Does Vulkan parallel rendering relies on multiple queues?

I’m a newbie of Vulkan, and not very clear on how parallel rendering works, here’s some question (the “queue” mentioned below refers specifically to the graphics queue:

  1. Does parallel rendering relies on a device which supports more than one queue?
  2. If question 1 is a yes, what if the physical device only have one queue, but Vulkan abstracted to 4 queues (which is the real case of my macbook’s gpu), will the rendering in this case really parallel?
  3. If question 1 is a yes, what if there is only one queue in Vulkan’s abstraction, does that mean the device defiantly can render objects in parallel.

P.S. About question 2, when I use Metal api, the number of queues are only one, but when using Vulkan api, the number is 4, I’m not sure it is right to say “the physical device only have one queue”.

Thanks for helping, let me make my question more clear:

  1. When comes to the concept “parallel” here, I mean parallel “tasks” or parallel “workloads”
  2. Do you suggest that multiple “tasks” or “workloads” is not that necessary, since once a command_buffer is submitted, it will likely take all the computation resource, leads to parallel tasks actually run one by one?
  3. Do you suggest that queues are not for parallel tasks, but for easy working with threads?

That doesn’t really clear anything up. What do you mean by a “task” or “workload” in the context of rendering?

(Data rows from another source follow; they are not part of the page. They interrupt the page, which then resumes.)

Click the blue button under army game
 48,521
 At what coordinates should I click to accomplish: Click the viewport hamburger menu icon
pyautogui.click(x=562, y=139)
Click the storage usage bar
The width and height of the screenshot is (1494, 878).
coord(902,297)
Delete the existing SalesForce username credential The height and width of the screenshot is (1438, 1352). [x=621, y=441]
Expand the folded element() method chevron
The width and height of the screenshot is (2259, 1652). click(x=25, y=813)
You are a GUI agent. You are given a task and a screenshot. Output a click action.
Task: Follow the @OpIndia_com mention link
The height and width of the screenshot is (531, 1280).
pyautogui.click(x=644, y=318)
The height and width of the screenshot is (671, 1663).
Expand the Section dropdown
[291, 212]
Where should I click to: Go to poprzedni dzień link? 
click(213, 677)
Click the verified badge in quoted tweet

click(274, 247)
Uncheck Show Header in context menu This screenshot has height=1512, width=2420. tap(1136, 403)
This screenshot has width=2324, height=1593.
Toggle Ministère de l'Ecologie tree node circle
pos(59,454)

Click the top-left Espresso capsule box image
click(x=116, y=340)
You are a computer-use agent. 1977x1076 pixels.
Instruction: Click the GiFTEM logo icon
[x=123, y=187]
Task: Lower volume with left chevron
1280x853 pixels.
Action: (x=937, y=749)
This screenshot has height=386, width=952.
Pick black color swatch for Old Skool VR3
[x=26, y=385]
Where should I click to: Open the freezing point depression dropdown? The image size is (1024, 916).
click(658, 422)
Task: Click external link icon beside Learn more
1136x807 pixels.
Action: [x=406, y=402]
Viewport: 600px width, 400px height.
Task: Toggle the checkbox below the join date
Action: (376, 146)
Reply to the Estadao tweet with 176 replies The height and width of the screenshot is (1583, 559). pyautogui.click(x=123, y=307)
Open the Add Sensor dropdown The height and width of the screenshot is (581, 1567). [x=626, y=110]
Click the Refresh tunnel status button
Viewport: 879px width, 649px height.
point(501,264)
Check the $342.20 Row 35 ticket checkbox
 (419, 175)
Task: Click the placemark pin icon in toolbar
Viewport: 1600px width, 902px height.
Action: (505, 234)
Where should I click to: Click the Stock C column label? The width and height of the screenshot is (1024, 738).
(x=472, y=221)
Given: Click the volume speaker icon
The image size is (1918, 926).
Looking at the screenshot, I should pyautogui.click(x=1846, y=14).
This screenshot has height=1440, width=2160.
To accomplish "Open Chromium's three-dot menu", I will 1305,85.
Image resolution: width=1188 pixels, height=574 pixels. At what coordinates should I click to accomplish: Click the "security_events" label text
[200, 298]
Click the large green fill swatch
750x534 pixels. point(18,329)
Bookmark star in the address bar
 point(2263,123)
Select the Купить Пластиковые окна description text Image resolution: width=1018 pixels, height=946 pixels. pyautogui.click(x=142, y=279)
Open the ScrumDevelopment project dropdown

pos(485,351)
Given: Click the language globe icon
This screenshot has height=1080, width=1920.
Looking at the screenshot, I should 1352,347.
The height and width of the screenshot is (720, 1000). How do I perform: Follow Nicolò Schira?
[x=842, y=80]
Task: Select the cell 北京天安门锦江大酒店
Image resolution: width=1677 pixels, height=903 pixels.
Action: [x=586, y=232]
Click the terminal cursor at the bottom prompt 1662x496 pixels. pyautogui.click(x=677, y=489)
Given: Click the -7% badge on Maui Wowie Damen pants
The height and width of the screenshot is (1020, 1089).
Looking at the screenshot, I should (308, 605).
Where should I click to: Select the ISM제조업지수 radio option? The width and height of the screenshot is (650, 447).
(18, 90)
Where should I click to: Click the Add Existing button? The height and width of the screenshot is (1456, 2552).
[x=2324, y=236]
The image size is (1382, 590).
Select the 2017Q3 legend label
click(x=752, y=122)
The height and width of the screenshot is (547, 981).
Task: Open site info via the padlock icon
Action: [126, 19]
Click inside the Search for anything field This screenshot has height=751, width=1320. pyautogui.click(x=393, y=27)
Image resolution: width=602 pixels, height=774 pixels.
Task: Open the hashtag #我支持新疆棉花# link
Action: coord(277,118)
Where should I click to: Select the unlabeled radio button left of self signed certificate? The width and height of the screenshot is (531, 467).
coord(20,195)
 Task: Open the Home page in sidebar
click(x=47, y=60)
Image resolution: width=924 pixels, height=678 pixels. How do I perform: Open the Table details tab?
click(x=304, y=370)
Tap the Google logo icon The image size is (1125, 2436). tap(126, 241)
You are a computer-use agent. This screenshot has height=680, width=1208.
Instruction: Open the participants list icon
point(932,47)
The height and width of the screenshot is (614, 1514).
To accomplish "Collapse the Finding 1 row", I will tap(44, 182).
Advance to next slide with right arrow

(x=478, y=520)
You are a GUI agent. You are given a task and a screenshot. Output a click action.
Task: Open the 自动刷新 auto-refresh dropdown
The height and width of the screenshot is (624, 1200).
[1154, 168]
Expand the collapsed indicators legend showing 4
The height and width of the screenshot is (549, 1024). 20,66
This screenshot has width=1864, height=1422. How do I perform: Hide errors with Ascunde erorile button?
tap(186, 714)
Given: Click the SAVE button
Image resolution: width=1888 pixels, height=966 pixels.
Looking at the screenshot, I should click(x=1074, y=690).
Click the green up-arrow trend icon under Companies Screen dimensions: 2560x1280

Well, I use the word “workload” because I read this:

GPUs have proven extremely useful for highly parallelizable data processing use-cases. The computational paradigms found in machine learning & deep learning for example fit extremely well to the processing architecture graphics cards.

However, when it comes to multiple GPU workloads, one would assume that these would be processed concurrently, but this is not the case. Whilst a single GPU compute workload is parallelized across the numerous GPU cores, multiple workloads are run one by one sequentially. That is of course until recent improvements in graphics card architectures which are now enabling for hardware parallelization across multiple workloads. This can be achieved by submitting the workloads to different underlying physical GPU “queue families” that support concurrency. Practical tecniques in machine learning that would benefit from this include model parallelism

If I use this term with rendering makes confusion, I can change to anther example:

If my device have two transfer queues in a transfer family, what’s the behaviour when sending two vertex buffers through two queues saprately vs sending two vertex buffers one by one through a same queue? (Sending vertex buffer seems not the right term, newbie here…)

Or, if I’m doing a off-screen rendering job, which render a object with different lights, into two different images, these two independent rendering job is the “tasks or workload” I mean.

That’s different.

If hardware offers a dedicated transfer queue, that usually represents specialized hardware for doing DMA, one that’s typically separate from other DMA channels. So if there’s a transfer queue family, and that family offers 2 queues, it’s reasonable to assume that this represents two different pieces of DMA hardware that won’t significantly compete with each other for transfer resources.

When it comes to graphics and compute tasks, they will compete with each other for execution resources. There are only so many compute cores available, and such tasks will use as many as are available.

The advantage to more advance queueing is primarily about more efficient use of available resources. Compute tasks in particular often have sharp dependencies between sequences of tasks. Consider having compute operations A and B submitted in sequence, such that B depends on A completing.

There will likely be some unused cores between these two operations. If you had some other compute operation C that had no dependency on A or B, you could insert C between them to keep the compute units filled. However, this is a manual process that requires the code which builds the command buffer containing A and B to know about C and submit it appropriately. That can create significant complexity.

Having the GPU deal with that by submitting A/B and C on different queues makes for easier CPU management.

1 Like

So in practice, is it true that using multiple transfer queues for data transferring, while use only one graphic queue for rendering in most case?

You probably mean concurrent, not parallel. Your quote also says concurrent. It means you are able to submit to multiple queues asynchronously (i.e. from multiple threads). Nothing more, nothing less.

If my device have two transfer queues in a transfer family, what’s the behaviour when sending two vertex buffers through two queues saprately vs sending two vertex buffers one by one through a same queue? (Sending vertex buffer seems not the right term, newbie here…)

Implementation dependent. Likely no different. Doubtful drivers would penalize you if you use only one transfer queue.

Or, if I’m doing a off-screen rendering job, which render a object with different lights, into two different images, these two independent rendering job is the “tasks or workload” I mean.

They compete for the same underlying resources. It is probably no different or worse on GPU. Implementation dependent, but sane GPU driver would either serialize it anyway or pre-empt it, instead of running it parallel. Might be better on the CPU side though with the use of multiple cores to generate the independent command buffer and independently submiting them. That though assumes CPU was your bottleneck in the first place. Meanwhile you can record command buffers asynchronously even if you are submitting to a single queue; you just need to join the threads before submitting it all.

1 Like